** Start Article **

Yugi Sethu is an Indian actor, filmmaker, writer, entrepreneur, television presenter, academician, critic and art historian who has worked in the Tamil film industry. An extremely versatile personality, he has been conferred doctorate (PhD) in cinema by the Madras University in July 2015, for his Thesis entitled: 'Development of a new box office predictability model'. He has appeared in a few films in main and supporting roles and has contributed to films as a screenwriter. He has hosted close to 1000 T.V. talk shows [Nayyandi Darbar, Sethuvudan Darbar, Yugiyudan Yugiyungal, etc...] and has been a jury since inception for popular "Star Vijay TV Movie Awards".

He is an academician, a critic, art historian, and is engaged in restoration and preservation of Tamil and other south Indian Vintage movies. He is now involved in ground work for spawning Independent movies in India.

Early life

He is a native of Oothukadu, Tamil Nadu, India. He completed a Bachelor of Commerce degree and finished post-graduate studies in political science.

** End Article **
** Start Data shown **

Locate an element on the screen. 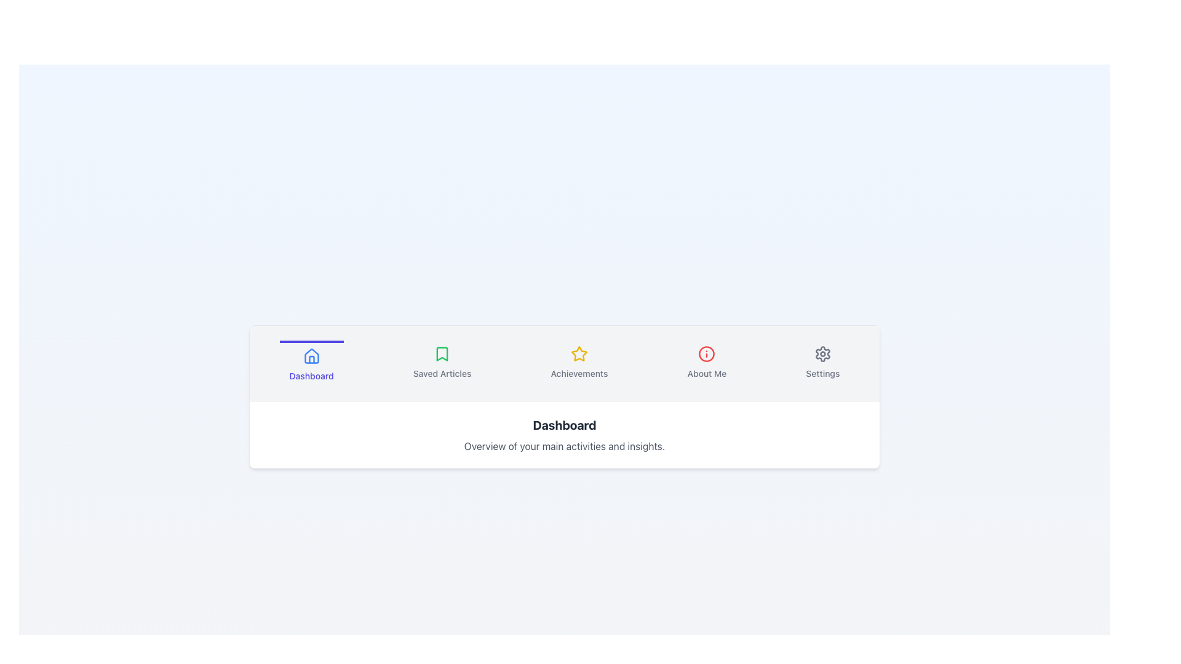 This screenshot has width=1181, height=664. the star icon styled with an outline and yellow color, which symbolizes achievements, located in the toolbar at the bottom of the interface, to the right of 'Saved Articles' and to the left of 'About Me' is located at coordinates (578, 354).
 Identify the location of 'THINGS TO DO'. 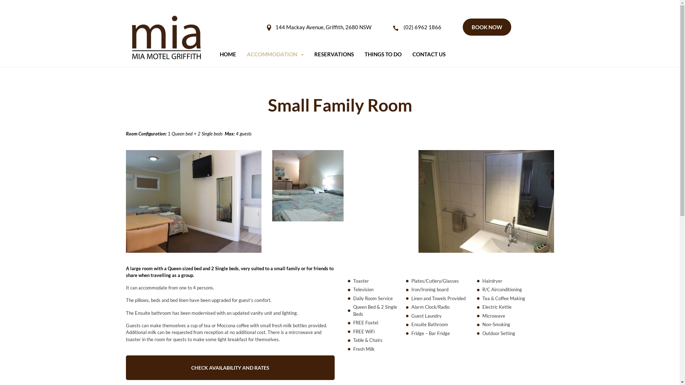
(383, 54).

** End Data shown **

Problem set:
1 - Translate this sentence from the article on Yugi Sethu into Spanish: "He is a native of Oothukadu, Tamil Nadu, India."
2 - Continue the article on Yugi Sethu from where it stops.
The lines above come from a different source than the article.

Response list:
1 - Es originario de Oothukadu, Tamil Nadu, India.

2 -
He was awarded a gold medal during his time at the Film and Television Institute of Tamil Nadu for his student project film, The Rhetoric of the Continuity, which had the distinction of being the only Indian film selected among 45 other international entries at the 1984 International Film Festival of India in New Delhi and Music, courtesy of Satyajit Ray.

Career 

He wrote the Story for the Tamil box office hit K.S.Ravikumar's "Villain", starring Ajithkumar. He has acted in the lead in an Italian-English Telefilm, "Pidgin" (1995), which won an award at the Nanni Moretti's Sacher Film Festival in Rome [Regia: Andrea Gropplero, Interpreti: Yuhi Sethu & Anna Scaglione; Fotografia: Gianenrico Bianchi, Montaggio: Daniela Bassani]. He has acted in a cameo in the Iranian director Mohsen Makhmalbaf's, Scream of the Ants (2006) in Persian/English. He was the line producer for the French production of the docu-film "Kalaiyur" Directed by Sophie Martre. He has visited the Cannes Film festival several times since 1994 and has imported European films to India [Tales of Erotica;Katya Ismailova]. He distributed Shekar Kapur's "Bandit Queen" in Tamil Nadu state. He also trades in Film rights for Satellite TV, Home video, Internet and mobile.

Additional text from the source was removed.